China is likely to shift to a more abrupt tightening in monetary policy in 2011 if inflation rises beyond expectations, economists said yesterday.
China has officially stated that its monetary policy next year will be "prudent" but the rise in money supply target for 2011, reported at 16 percent, showed the policy may still be loose, they said.
"The reported 2011 monetary target showed that the central government is still pursuing a pro-growth path rather than a tightening next year as it is still concerned over a possible economic slowdown," said Stephen Green, head of research at Standard Chartered Bank in China.
"We think that inflation is the biggest concern for China," he said. "So, if inflation goes up as we expected, which is higher than market consensus, more controls may be introduced to control liquidity."
The bank forecast inflation at 5.5 percent in China next year, up from an expected 3.2 percent this year.
The Consumer Price Index rose to 5.1 percent in November to a 28-month high.
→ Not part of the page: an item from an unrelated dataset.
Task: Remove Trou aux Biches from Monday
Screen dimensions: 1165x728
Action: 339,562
The target for new yuan loans in 2011 is likely to be the same as this year at 7.5 trillion yuan (US$1.1 trillion), Bloomberg News reported. The final figure has yet to be confirmed. Banks in China have extended 7.4 trillion yuan of loans in the first 11 months of this year.
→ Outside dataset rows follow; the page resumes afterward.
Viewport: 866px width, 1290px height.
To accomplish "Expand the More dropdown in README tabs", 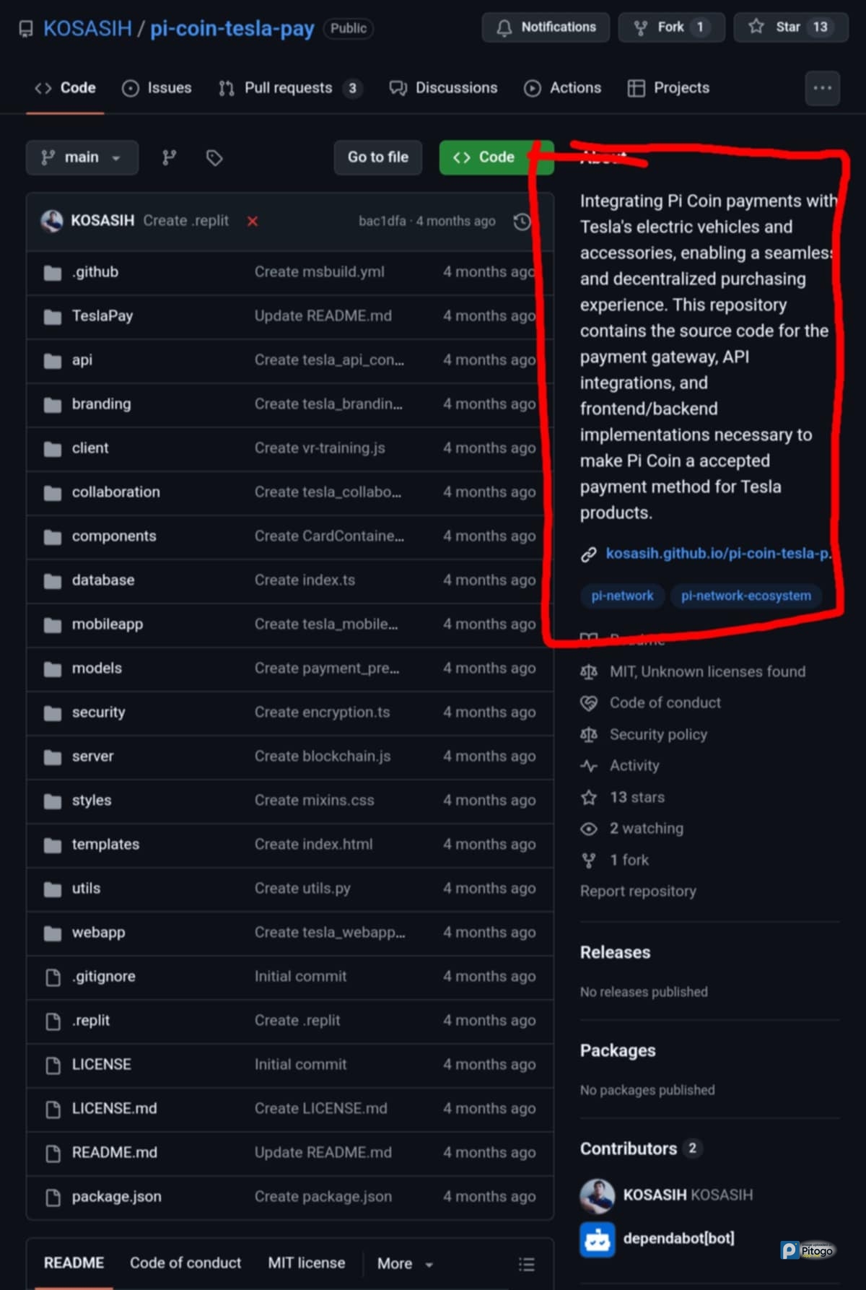I will [x=405, y=1264].
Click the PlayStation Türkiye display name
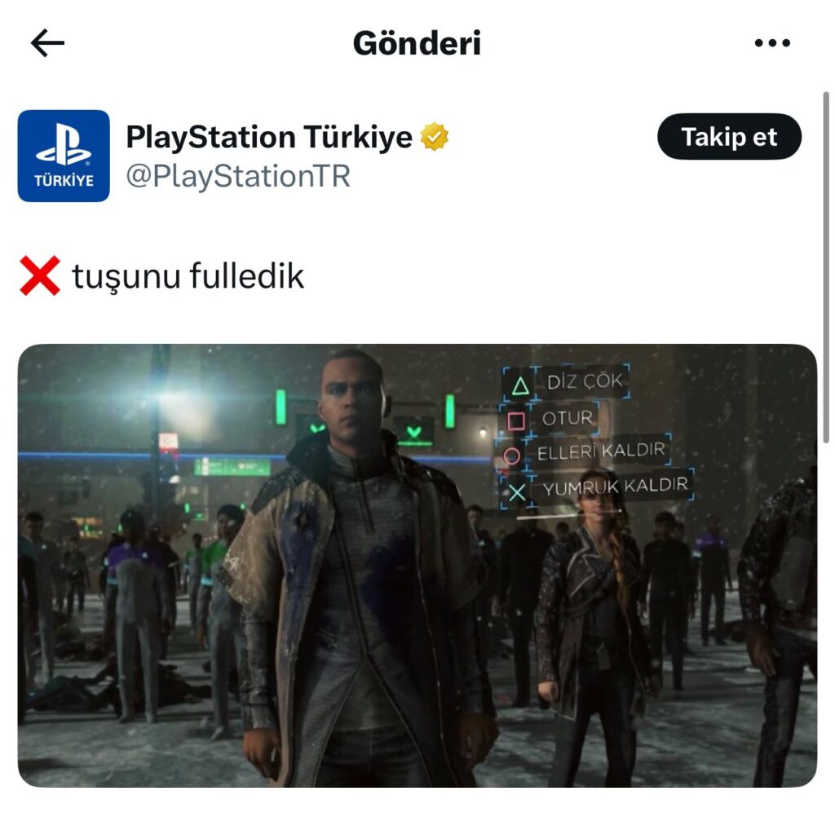Screen dimensions: 835x832 click(x=269, y=137)
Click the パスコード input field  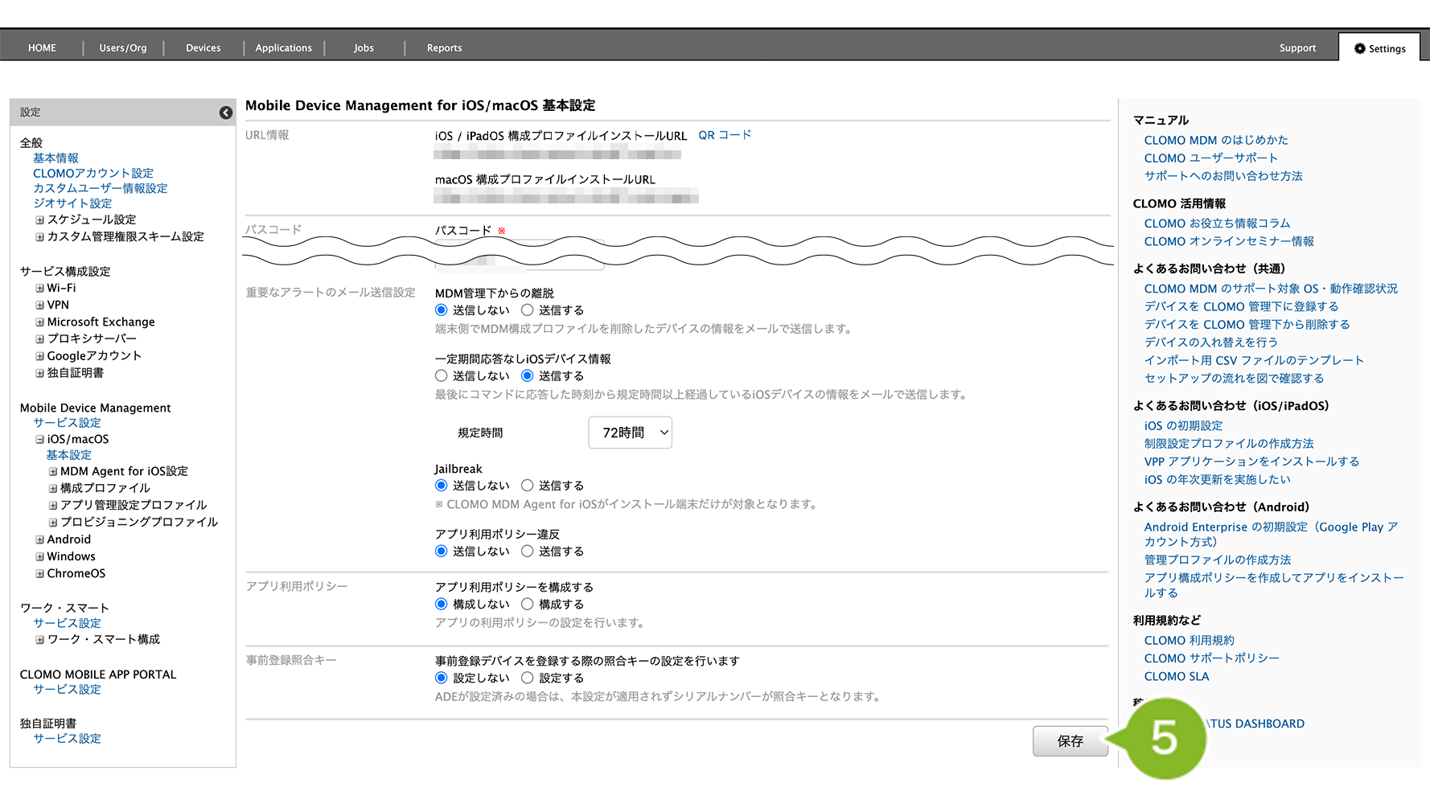tap(519, 259)
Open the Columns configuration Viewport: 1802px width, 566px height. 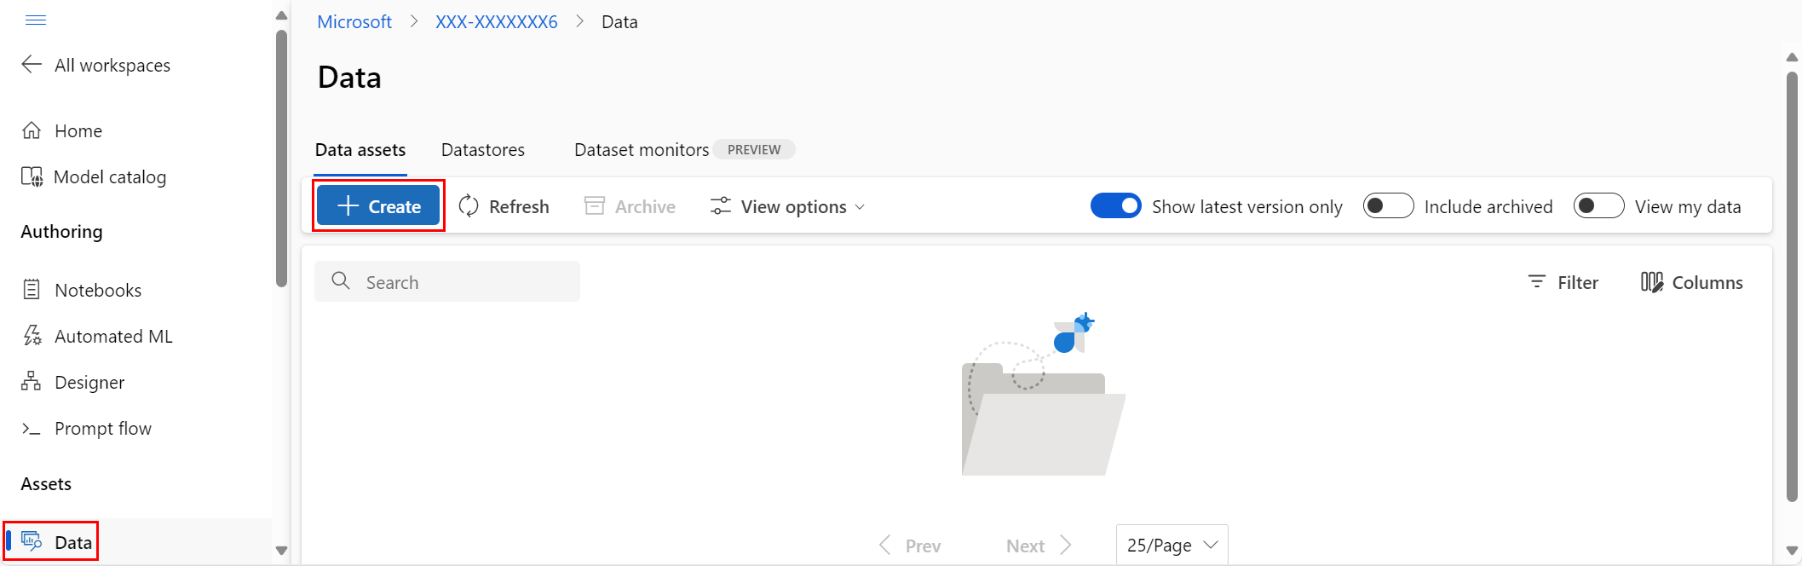(x=1690, y=281)
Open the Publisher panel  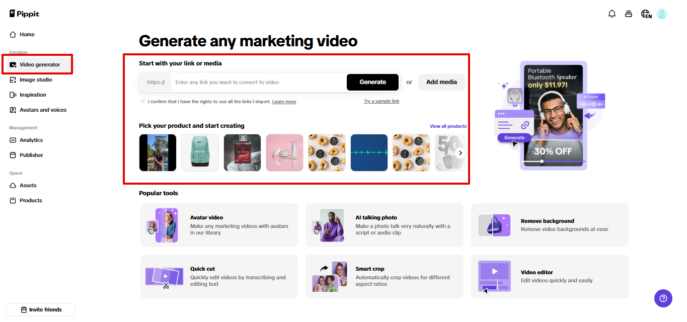tap(30, 155)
Chinese leaders put more focus on the fight against inflation in their statement after an annual economic planning meeting over the weekend, but also vowed to strike a balance between price stability and growth.
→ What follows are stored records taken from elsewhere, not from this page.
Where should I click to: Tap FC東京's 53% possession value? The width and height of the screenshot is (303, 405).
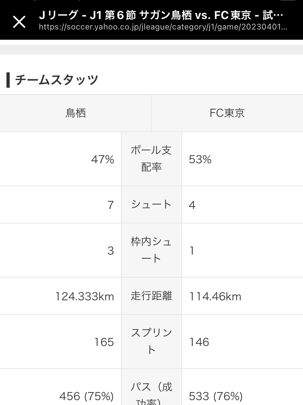click(x=200, y=159)
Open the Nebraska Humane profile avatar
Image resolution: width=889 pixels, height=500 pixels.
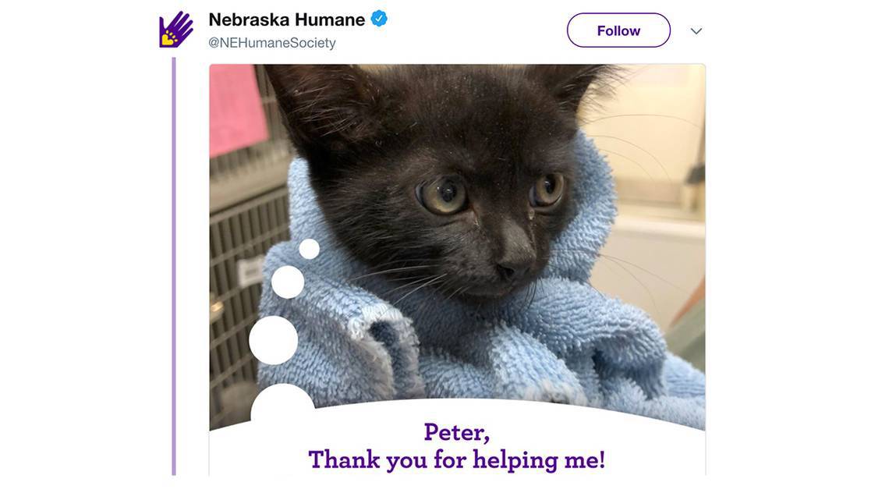point(176,29)
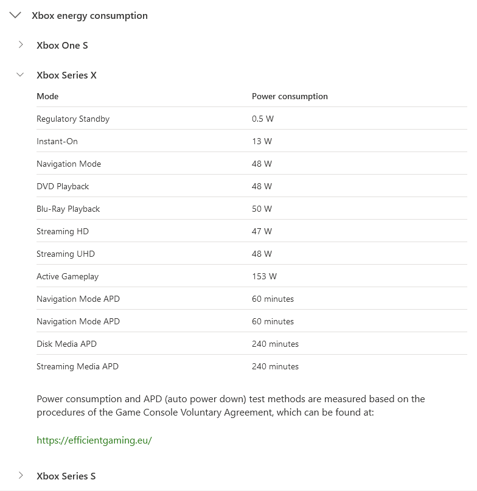Click the Xbox energy consumption heading text
Screen dimensions: 477x491
pyautogui.click(x=89, y=16)
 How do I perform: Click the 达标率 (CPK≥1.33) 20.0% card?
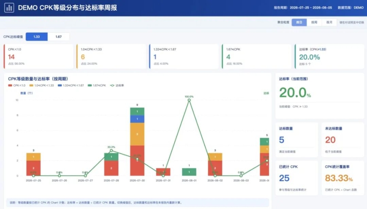330,56
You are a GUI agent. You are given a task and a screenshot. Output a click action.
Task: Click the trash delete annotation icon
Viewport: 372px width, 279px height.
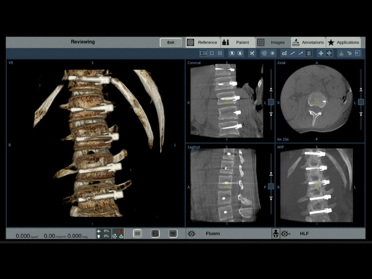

Control of credit issuance is one of the most important monetary policy tools in China and many in the market have assumed that the government will lower the new lending goal next year as a way of tamping down on inflationary pressures.
But a report on the front page of the China Securities Journal, citing an unnamed source described as authoritative, suggested otherwise.
"The Chinese economy is very big now and a target of 7.5 trillion yuan in new loans will not trigger all-round inflation," the newspaper quoted the source as saying.
The newspaper also said the government would target the M2 money supply to grow 16 percent in 2011.
Wang Qian, a JPMorgan economist, said she expected new yuan lending of between 6.5 trillion yuan and 7 trillion yuan in 2011 and money supply to increase between 15 percent and 16 percent.